It has never been the transfer portal or giving the kids some money that was going to make college sports fundamentally worse, less fun and more corporate.

It was always going to be the proxy war between ESPN and Fox and the soulless college presidents and administrators who have been sucking on their teat for the last decade, unable to do anything remotely visionary with their sport besides convince television executives to shovel more money at them every decade.

And now here we are, at the precipice of a realignment that will not merely be about rearranging pieces on the chess board. This, finally, is the Big One: The ultimate abandonment of tradition, of rivalry, of geographic sanity and of the unique character that distinguished one conference from another.

In the end, we’ll still have the Big Ten and the SEC standing atop college sports, but they will no longer be college athletic conferences in the same way we’ve known them for a century. Now, with USC and UCLA abandoning their West Coast roots for the riches of a league that was founded in 1896 by a group of college presidents in the Midwest trying to establish some control over college athletics, they are headed for a future as generic, soulless corporate entities that exist purely for profit and excess. The future of the SEC vs. Big Ten will look no different than Coke vs. Pepsi, FedEx vs. UPS and Apple vs. IBM.

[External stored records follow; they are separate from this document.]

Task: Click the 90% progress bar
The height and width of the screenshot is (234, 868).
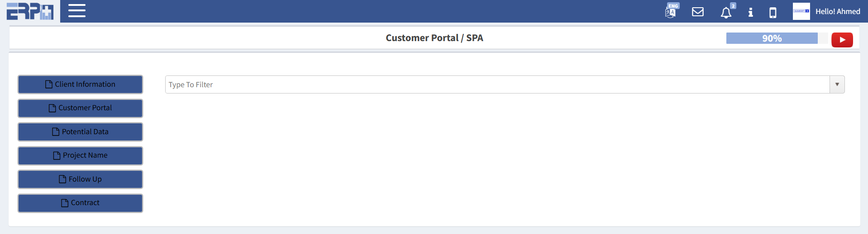Action: point(772,38)
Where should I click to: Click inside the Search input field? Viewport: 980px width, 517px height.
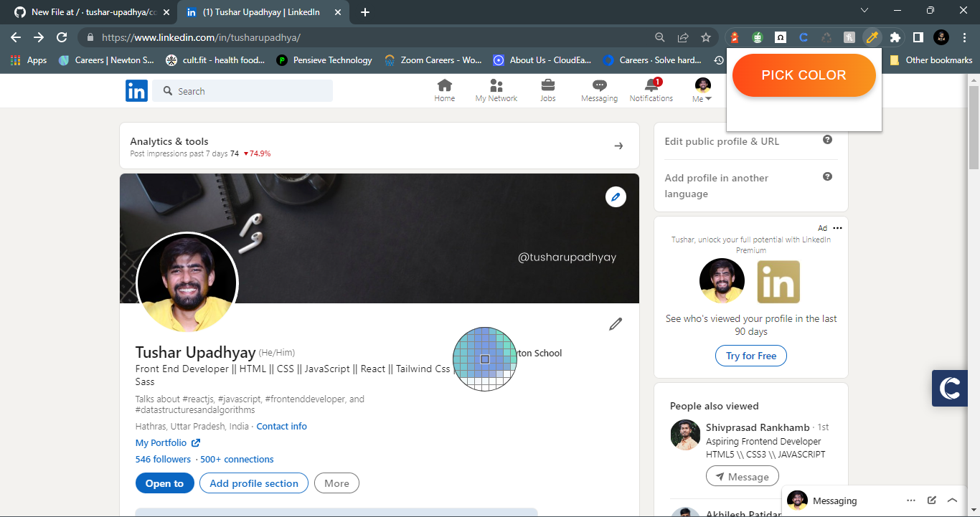[x=242, y=90]
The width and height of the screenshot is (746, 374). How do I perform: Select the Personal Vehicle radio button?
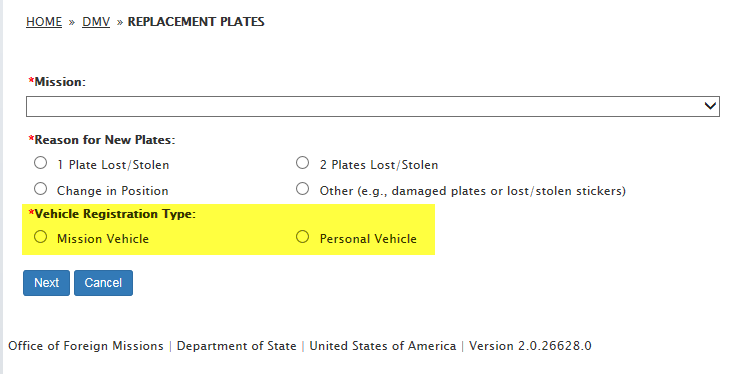coord(303,237)
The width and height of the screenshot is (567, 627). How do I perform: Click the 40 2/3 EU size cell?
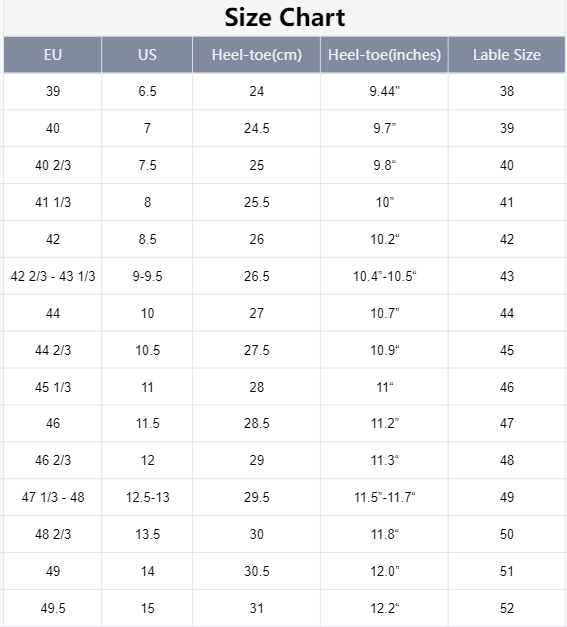[x=52, y=165]
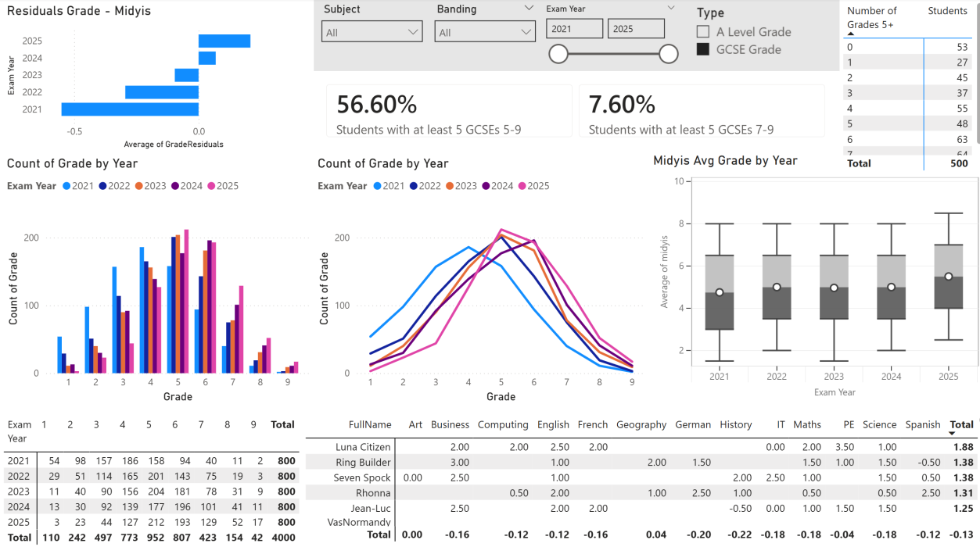Click the Students column header to sort
The width and height of the screenshot is (980, 547).
pos(948,11)
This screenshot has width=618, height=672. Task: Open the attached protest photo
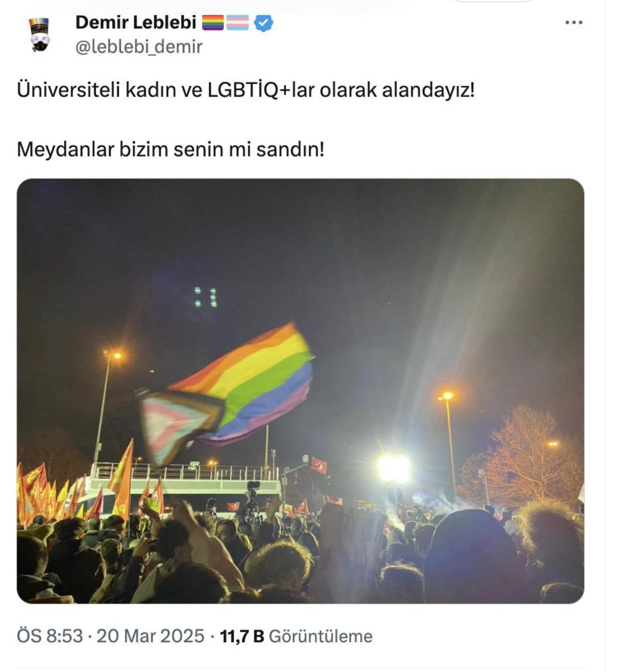click(301, 391)
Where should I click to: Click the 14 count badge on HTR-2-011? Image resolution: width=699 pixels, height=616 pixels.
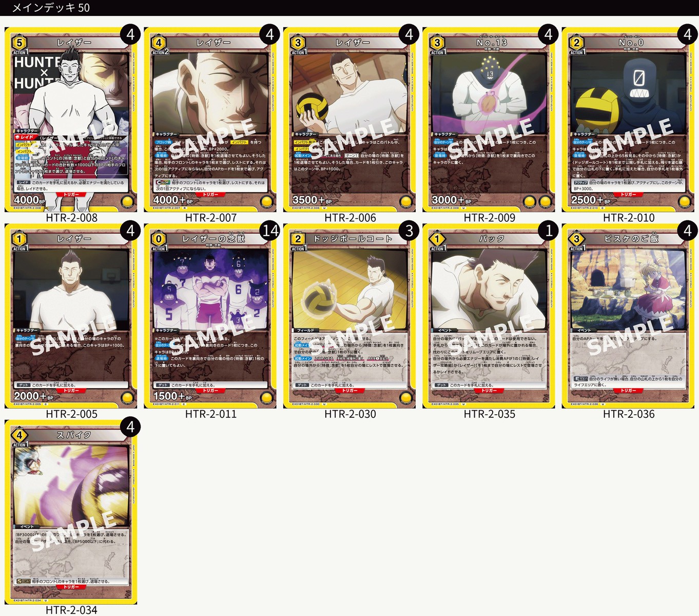pyautogui.click(x=270, y=231)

And college sports is never going to be the same.

This has been building quickly over the last dozen years, starting with the Big Ten’s foray into Nebraska and subsequent poaching of Maryland and Rutgers when it came time to negotiate a new TV contract. The Pac-12 tried, and failed, to crush the Big 12, settling instead for Colorado and Utah. But the instability from that exploration never went away, and shortly thereafter the SEC pounced, taking Texas A&M and Missouri. The ACC, having lost a founding member in Maryland, struck a fatal blow to the old Big East by adding Pittsburgh, Syracuse and Louisville, while giving Notre Dame a home for its non-football sports.

Meanwhile everyone else cobbled things together the best they could, administrators hoping the next big earthquake wouldn't happen until their 401ks got fat enough for them to get out of this ridiculous business.

The uneasy détente lasted until a year ago when word leaked that Texas and Oklahoma were headed to the SEC. After that, it was only a matter of time until what we saw Thursday. Apocalypse, now.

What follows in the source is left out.